◆ **EXERCISE DESCRIPTION**: Repeat the listing below in full, keeping each word as given.

◆ **DATA SHOWN**:
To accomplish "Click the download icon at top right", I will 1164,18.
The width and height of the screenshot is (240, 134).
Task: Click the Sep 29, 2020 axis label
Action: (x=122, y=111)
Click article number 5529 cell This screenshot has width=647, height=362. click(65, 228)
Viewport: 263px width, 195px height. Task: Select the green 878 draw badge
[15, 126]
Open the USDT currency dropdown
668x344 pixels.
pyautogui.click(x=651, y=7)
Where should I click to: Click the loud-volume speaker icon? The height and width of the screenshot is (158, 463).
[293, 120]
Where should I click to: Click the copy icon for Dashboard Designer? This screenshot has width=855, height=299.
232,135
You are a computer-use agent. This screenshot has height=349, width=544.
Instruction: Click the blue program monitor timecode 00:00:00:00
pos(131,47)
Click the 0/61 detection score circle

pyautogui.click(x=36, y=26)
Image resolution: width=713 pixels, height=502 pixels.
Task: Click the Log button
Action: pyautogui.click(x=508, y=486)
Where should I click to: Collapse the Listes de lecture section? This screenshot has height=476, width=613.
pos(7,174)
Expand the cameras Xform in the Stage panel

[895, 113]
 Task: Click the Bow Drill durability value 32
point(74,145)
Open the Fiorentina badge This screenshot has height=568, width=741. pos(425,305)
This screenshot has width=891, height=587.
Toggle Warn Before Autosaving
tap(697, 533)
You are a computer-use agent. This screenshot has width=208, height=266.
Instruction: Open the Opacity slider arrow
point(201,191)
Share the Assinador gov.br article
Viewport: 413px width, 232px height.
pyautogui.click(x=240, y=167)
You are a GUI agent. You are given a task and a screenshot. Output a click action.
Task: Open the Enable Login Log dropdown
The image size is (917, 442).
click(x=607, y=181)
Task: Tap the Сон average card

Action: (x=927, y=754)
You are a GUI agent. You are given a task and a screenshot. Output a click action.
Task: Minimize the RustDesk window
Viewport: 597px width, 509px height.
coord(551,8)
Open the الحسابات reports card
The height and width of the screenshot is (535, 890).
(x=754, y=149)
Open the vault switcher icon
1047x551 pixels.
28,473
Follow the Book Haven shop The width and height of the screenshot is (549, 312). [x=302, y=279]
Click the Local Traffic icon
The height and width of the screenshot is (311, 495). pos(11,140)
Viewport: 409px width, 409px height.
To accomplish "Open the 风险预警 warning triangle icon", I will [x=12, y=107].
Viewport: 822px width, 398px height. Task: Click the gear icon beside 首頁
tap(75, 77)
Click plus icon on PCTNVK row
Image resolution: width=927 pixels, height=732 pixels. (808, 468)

◆ **ANSWER**:
To accomplish "Click the download icon at top right", I will 1164,18.
The width and height of the screenshot is (240, 134).
Task: Click the Sep 29, 2020 axis label
Action: (x=122, y=111)
Click article number 5529 cell This screenshot has width=647, height=362. click(65, 228)
Viewport: 263px width, 195px height. Task: Select the green 878 draw badge
[15, 126]
Open the USDT currency dropdown
668x344 pixels.
pyautogui.click(x=651, y=7)
Where should I click to: Click the loud-volume speaker icon? The height and width of the screenshot is (158, 463).
[293, 120]
Where should I click to: Click the copy icon for Dashboard Designer? This screenshot has width=855, height=299.
232,135
You are a computer-use agent. This screenshot has height=349, width=544.
Instruction: Click the blue program monitor timecode 00:00:00:00
pos(131,47)
Click the 0/61 detection score circle

pyautogui.click(x=36, y=26)
Image resolution: width=713 pixels, height=502 pixels.
Task: Click the Log button
Action: pyautogui.click(x=508, y=486)
Where should I click to: Collapse the Listes de lecture section? This screenshot has height=476, width=613.
pos(7,174)
Expand the cameras Xform in the Stage panel

[895, 113]
 Task: Click the Bow Drill durability value 32
point(74,145)
Open the Fiorentina badge This screenshot has height=568, width=741. pos(425,305)
This screenshot has width=891, height=587.
Toggle Warn Before Autosaving
tap(697, 533)
You are a computer-use agent. This screenshot has width=208, height=266.
Instruction: Open the Opacity slider arrow
point(201,191)
Share the Assinador gov.br article
Viewport: 413px width, 232px height.
pyautogui.click(x=240, y=167)
You are a GUI agent. You are given a task and a screenshot. Output a click action.
Task: Open the Enable Login Log dropdown
The image size is (917, 442).
click(x=607, y=181)
Task: Tap the Сон average card

Action: (x=927, y=754)
You are a GUI agent. You are given a task and a screenshot. Output a click action.
Task: Minimize the RustDesk window
Viewport: 597px width, 509px height.
coord(551,8)
Open the الحسابات reports card
The height and width of the screenshot is (535, 890).
(x=754, y=149)
Open the vault switcher icon
1047x551 pixels.
28,473
Follow the Book Haven shop The width and height of the screenshot is (549, 312). [x=302, y=279]
Click the Local Traffic icon
The height and width of the screenshot is (311, 495). pos(11,140)
Viewport: 409px width, 409px height.
To accomplish "Open the 风险预警 warning triangle icon", I will [x=12, y=107].
Viewport: 822px width, 398px height. Task: Click the gear icon beside 首頁
tap(75, 77)
Click plus icon on PCTNVK row
Image resolution: width=927 pixels, height=732 pixels. (808, 468)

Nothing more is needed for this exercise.